:: Task directions ::
Pictures should be excluded; otherwise, copy every entry exactly.

:: Collected data ::
· · · ·

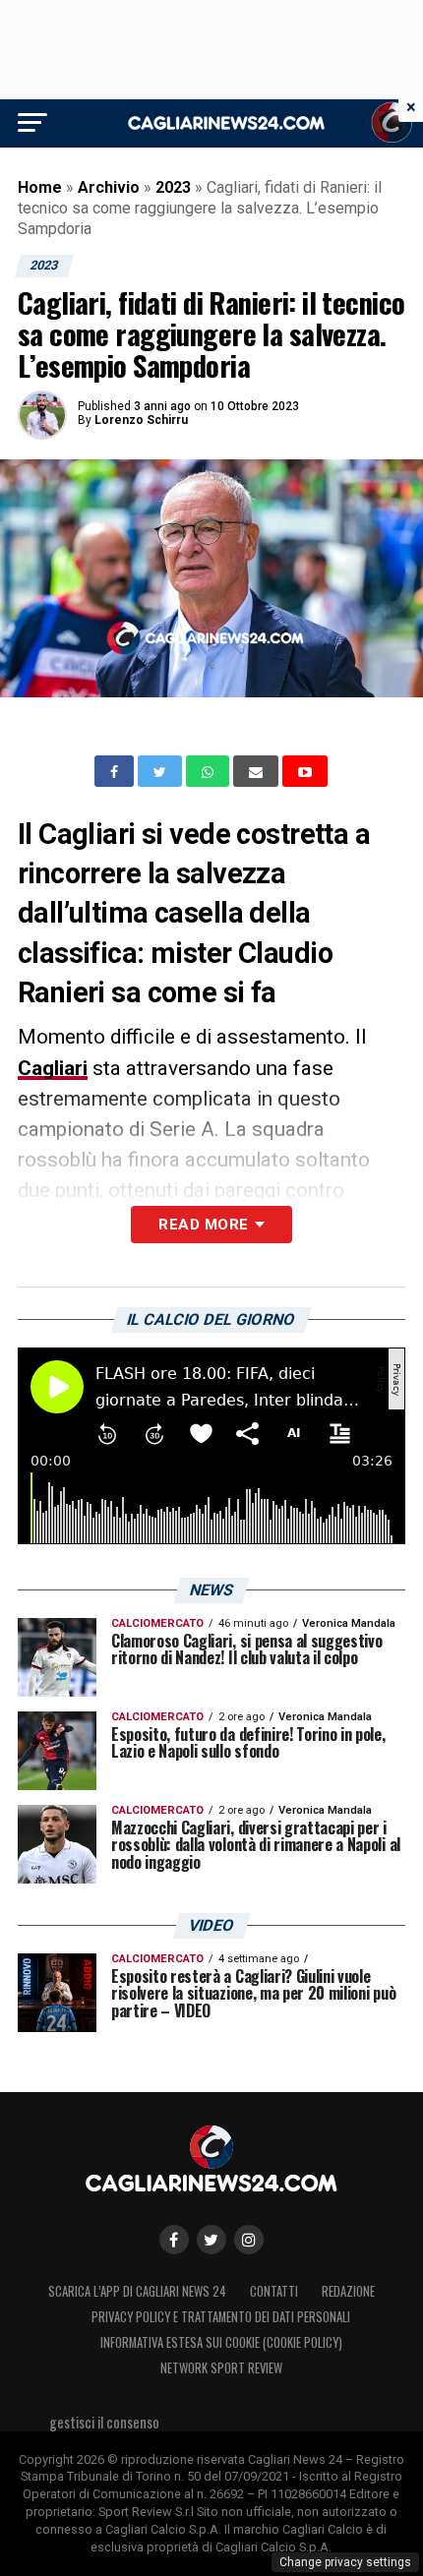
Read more (203, 1224)
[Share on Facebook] (116, 771)
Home (40, 187)
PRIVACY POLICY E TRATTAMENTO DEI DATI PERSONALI (220, 2316)
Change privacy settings (345, 2562)
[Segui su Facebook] (174, 2239)
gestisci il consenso (104, 2422)
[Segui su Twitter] (211, 2239)
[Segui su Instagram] (249, 2239)
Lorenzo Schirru (141, 420)
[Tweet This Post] (162, 771)
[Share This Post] (209, 771)
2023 (173, 187)
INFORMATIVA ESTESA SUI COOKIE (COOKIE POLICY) (221, 2342)
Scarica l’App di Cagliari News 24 (137, 2291)
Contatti (274, 2291)
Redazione (348, 2291)
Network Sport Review (221, 2368)
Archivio (109, 187)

· · · ·

:: Answer below ::
Read more (203, 1224)
[Share on Facebook] (116, 771)
Home (40, 187)
PRIVACY POLICY E TRATTAMENTO DEI DATI PERSONALI (220, 2316)
Change privacy settings (345, 2562)
[Segui su Facebook] (174, 2239)
gestisci il consenso (104, 2422)
[Segui su Twitter] (211, 2239)
[Segui su Instagram] (249, 2239)
Lorenzo Schirru (141, 420)
[Tweet This Post] (162, 771)
[Share This Post] (209, 771)
2023 (173, 187)
INFORMATIVA ESTESA SUI COOKIE (COOKIE POLICY) (221, 2342)
Scarica l’App di Cagliari News 24 (137, 2291)
Contatti (274, 2291)
Redazione (348, 2291)
Network Sport Review (221, 2368)
Archivio (109, 187)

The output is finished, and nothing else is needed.